In usual clinical practice in Ontario, 13.1% of colonoscopies are incomplete. The factors most strongly associated with incomplete colonoscopy were increased patient age, female sex, and having the procedure in a private office. Quality improvement programs are needed to improve colonoscopy completion rates.
美国结直肠癌多学会特别工作组设定了在至少90%的结肠镜检查中完成盲肠插管的目标。我们开展了一项基于人群的研究,以确定结肠镜检查的完成率,并识别与检查未完成相关的因素。
确定1999年1月1日至2003年12月31日期间在安大略省接受结肠镜检查的50至74岁男性和女性。首次(索引)结肠镜检查被分类为完成或未完成。使用广义估计方程模型评估患者、内镜医师(专业、结肠镜检查量)和检查地点(学术医院、社区医院、私人诊所)因素与结肠镜检查未完成之间的关联。

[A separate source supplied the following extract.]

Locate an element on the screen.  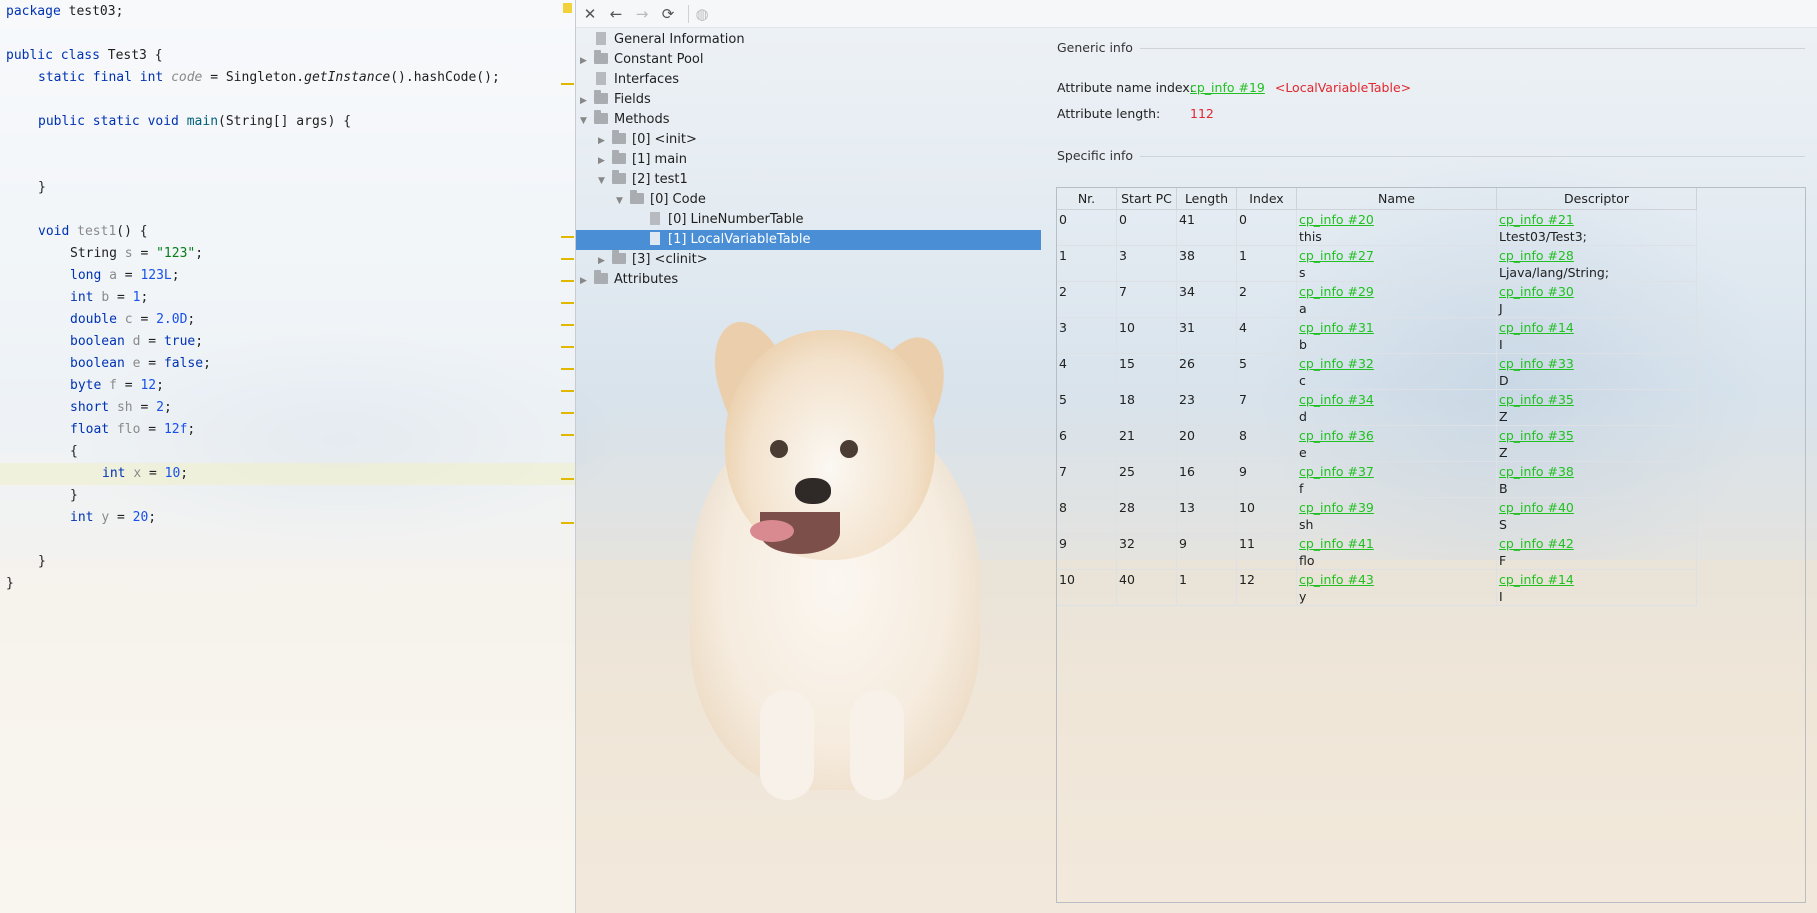
tree-item-interfaces: Interfaces is located at coordinates (636, 80).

共有331,608人接受了首次结肠镜检查,其中43,483例(13.1%)未完成。结肠镜检查未完成的患者年龄较大(每增加10岁的优势比[OR]为1.20;95%置信区间[CI]=1.18-1.22),女性可能性更大(OR 1.35;95%CI:1.30-1.39),有腹部手术史(OR 1.07;95%CI:1.05-1.09)或盆腔手术史(OR 1.04;95%CI:1.01-1.06)。对于在私人诊所进行的结肠镜检查,未完成检查的几率比在学术医院进行的检查高出3倍多(OR 3.57;95%CI:2.55-4.98)。
在安大略省的常规临床实践中,13.1%的结肠镜检查未完成。与结肠镜检查未完成最密切相关的因素是患者年龄增加、女性性别以及在私人诊所进行检查。需要开展质量改进项目以提高结肠镜检查的完成率。